Ask Jessi Colter about the first time she ever saw Waylon Jennings, and she remembers well. "I had gone in the studio to put down a song. I was married to Duane Eddy at the time. I had some songs done by Chet Atkins at RCA, and Duane said 'Why don't do a demo for Waylon?'  We did a song together called 'Living Proof' that never came out. I thought he was a nice man," she recalls.

In his 1996 autobiography, Jennings remembers as Colter was leaving the studio, she turned around and looked at him, "I did look back, but it wasn't anything seductive or anything like that," she says adding that "We didn't see each other again for about two years. He had divorced and I was divorcing. That's when things started." The two married in October 1969, and enjoyed one of the strongest marriages in country music history until Jennings' death in February 2002.

Colter was in Nashville recently to talk about "Goin' Down Rockin - Waylon Jennings: The Last Recordings," released this week on Saguaro Road. Recorded in 1999, she says that the recordings were made at a time when Jennings' restless spirit overtook him. "I remember the night," she told Billboard. "He hadn't been feeling well, and the doctor ordered him to stop touring for a short time. He drove down to (band member) Robby Turner's and said 'I'm going to put a few things down.' That's all I knew about it. I didn't have a list of what he cut. It was a surprise when Robby showed me the mixes of what was in there. He pulled out a couple of the tracks for the tribute albums that we have [released] and they sounded great. I don't know if it was a period where he was unsure of what he was going to do next, but it was very special. He was feeling something that night. Robby asked Waylon if he just wanted to put down demos or leave the tracks open. He said, let's put it to 24-track, so it can be finished."

The album is a very eclectic mixture of sounds - almost as diverse as the crowd that followed him, Colter says. "'Wrong Road To Nashville' is so cajun, and 'I Do Believe' is such a heartfelt and expressive view of his relationship with God. Waylon had that thing in him that was so believable when he was explaining how he felt. It was like he had a gear that was tuned to people. His crowds were a mix. There were doctors, lawyers and hoodlums and hippies, a lot of different people at his shows."

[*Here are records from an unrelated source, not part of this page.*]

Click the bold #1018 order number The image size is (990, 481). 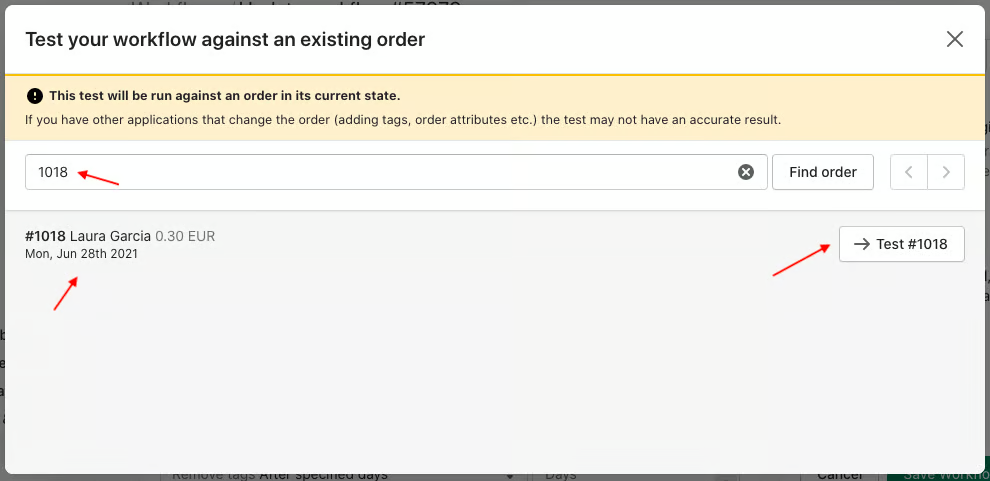point(45,237)
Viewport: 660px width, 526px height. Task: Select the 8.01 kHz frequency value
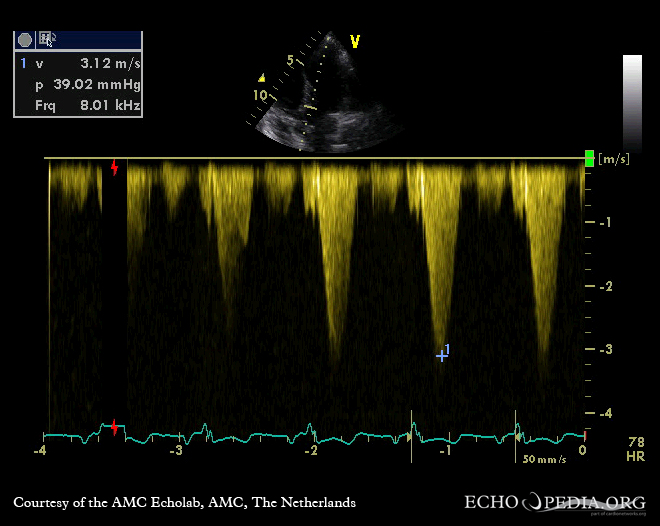[x=110, y=104]
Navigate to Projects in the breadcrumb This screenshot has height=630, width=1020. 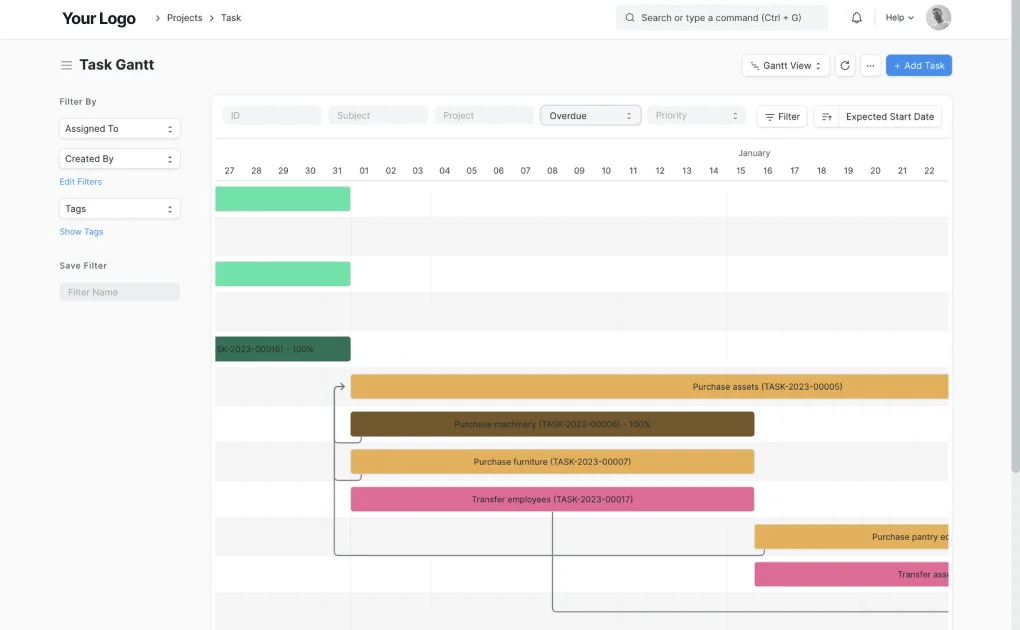point(184,17)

Jennings himself was a mixture, Colter allows. Though some perceived him as an "Outlaw," most who knew him well said he was quite the opposite. "He was very warm. Even though he was very strong in his principles, he had a great sense of humor. He didn't want to get serious except with his work or playing cards. He had a working man mentality.  He was working in the fields picking cotton at age ten. He loved talking to the working people, and he never thought himself above it. He was the same at the Ritz Hotel in Paris as he was at the Holiday Inn. He always wanted people to feel comfortable."

Colter also discussed the ways that she and son Shooter are trying to keep Jennings' memory alive. "Shooter is setting up the new website, which features some beautiful merchandise. He's also co-producing a movie. Everything isn't lined up just yet, but it's in the works. We have a lot of things coming up. Waylon was a dark horse and a mystery. There's a lot people didn't know about him, and we're looking forward to sharing him with the world in every way we know possible."